Los wearables sigue buscando un modelo de negocio idóneo para cumplir con las altas expectativas despertadas por la categoria. La etiqueta designa dispositivos dispares, pero hasta ahora su uso dominante es bastante elemental, como auxiliares para el seguimiento de la actividad física. Según un informe de NPD Group, el año pasado generaron ingresos por 330 millones de dólares, y el 97% de la cifra se lo repartieron tres marcas de pulseras deportivas (Fitbit, Jawbone y Fuelband/Nike) más las aplicaciones para smartphone, encargadas de recoger los datos y transformarlos en gráficos personales.
No es mucho dinero ni tampoco un gran volumen: según Canalys, este año se venderán 17 millones de unidades, que en 2017 serán 45 millones. No van a cambiar la economía de la electrónica de consumo, necesitada de revulsivos.
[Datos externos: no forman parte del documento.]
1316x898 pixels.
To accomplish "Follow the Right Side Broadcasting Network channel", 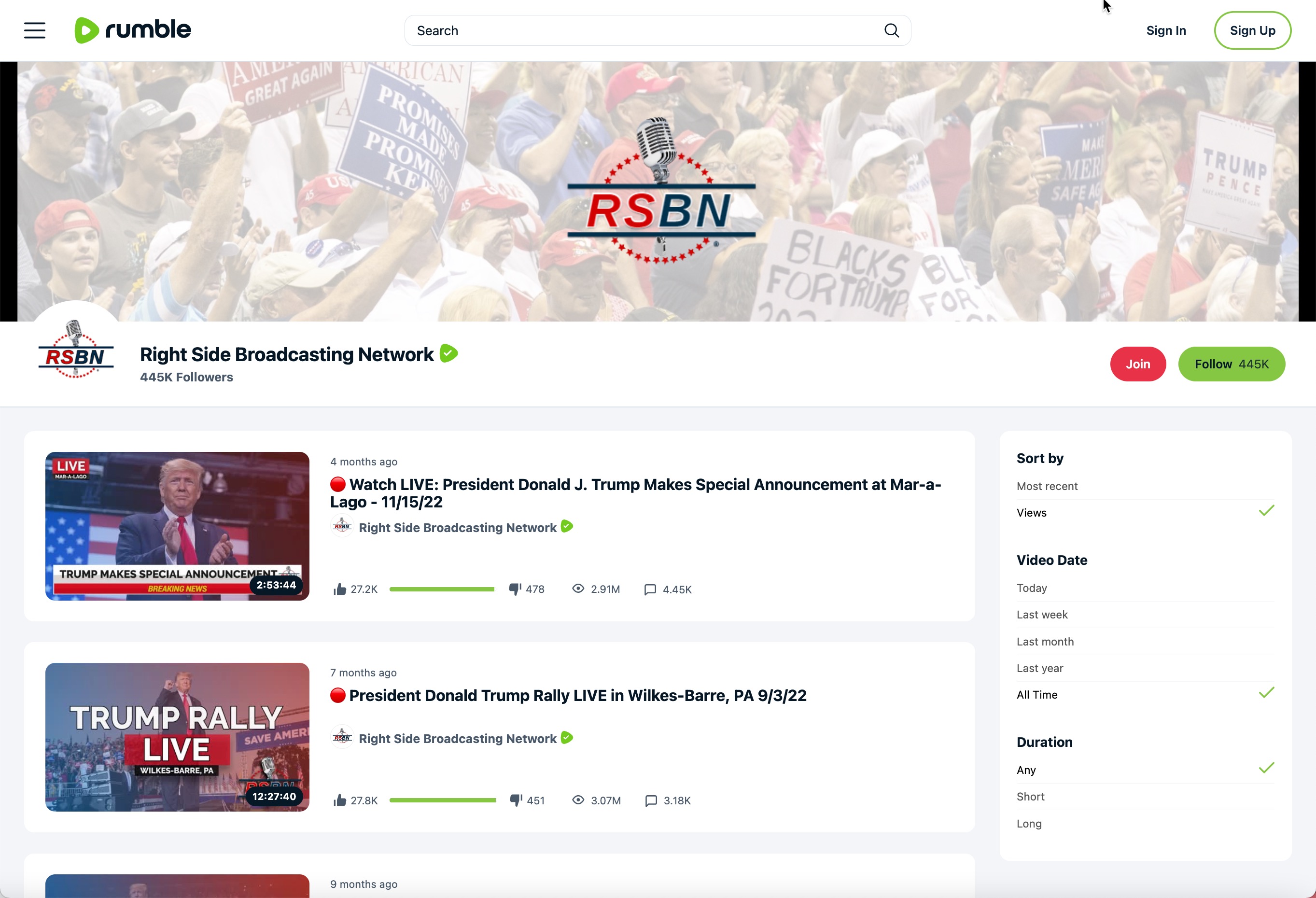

Sin embargo, ningún fabricante quiere quedarse al margen: el crecimiento de la demanda de smartphones depende de los países emergentes, mientras que en los desarrollados roza la saturación. El marketing hace lo que puede para convencer a los consumidores de que sustituyan un modelo por el siguiente – con un chip más potente, una memoria superior, una pantalla más grande y de mejor resolución – a ser posible sin cambiar de marca. Estos argumentos son relativos. Es un axioma que el valor de un smartphone se ha desplazado al software; pero a) los márgenes del software son más estrechos que los del hardware, a menos que se venda masivamente, y b) no hay tanta inventiva para imaginar aplicaciones que se vendan masivamente.
¿Cuál es la alternativa? En la jerga de los vendedores, «una superior experiencia de usuario». Ha de ser atractiva y tener impacto real en la vida del consumidor. La respuesta a la pregunta está llevando a reorientar el propósito de los wearables; reconvertirla de la monitorizacion de fitness a la monitorización de la salud personal. En rigor, la idea se remonta a 2008, sólo que entonces se hablaba de PHR (personal health record) para describir sendos almacenes de informes médicos personales: Google Health (cancelado en 2012) y Healthvault, al que Microsoft no ha renunciado formalmente pero del que no ha vuelto a saberse.
El primer fabricante de smartphones que intuyó este potencial fue Samsung, que equipó su modelo Galaxy S4 (marzo de 2013) con una cantidad de sensores biométricos y una aplicación llamada S Health. Cumplia con el primer requisito (ser atractiva) pero no tuvo impacto real por no estar asociado a un servicio que le diera valor. En el Galaxy S5, redujo el número de sensores embebidos, pero la marca coreana ha seguido proclamando la salud personal como un eje de su familia de dispositivos móviles. El ´reloj inteligente` Galaxy Gear 2 persevera en esa línea, aunque no sea su característica principal.
El paso más reciente lo ha dado Apple, que en su conferencia WWDC anunció HealthKit, software integrado en su nuevo sistema operativo iOS 8 para que partners y desarrolladores puedan explotar las posibilidades de recoger, almacenar y visualizar información de salud personal a partir de sensores específicos y aplicaciones creadas al efecto. Si será una función del futuro iPhone 6 o del supuesto iWatch, no se ha aclarado todavía, pero la plataformas HealthKit arranca con dos partners de importancia en Estados Unidos: la Clinica Mayo y Epic Systems.
Google no podia quedarse sin responder. La semana pasada trascendía que en su próxima conferencia I/O, a finales de este mes, va a rescatar y readaptar su idea del 2008 para rebautizarla Google Fit; será, al parecer, un servicio de registro y acopio de parámetros personales de salud, que estaría basado en Android Ware, la versión de su sistema operativo para wearables, que ha puesto a disposición de varios fabricantes afines. Es poco probable que Samsung se encuentre entre ellos, ya que últimamente tiende a dar preferencia a su propio sistema operativo Tizen, marcando distancias con Android.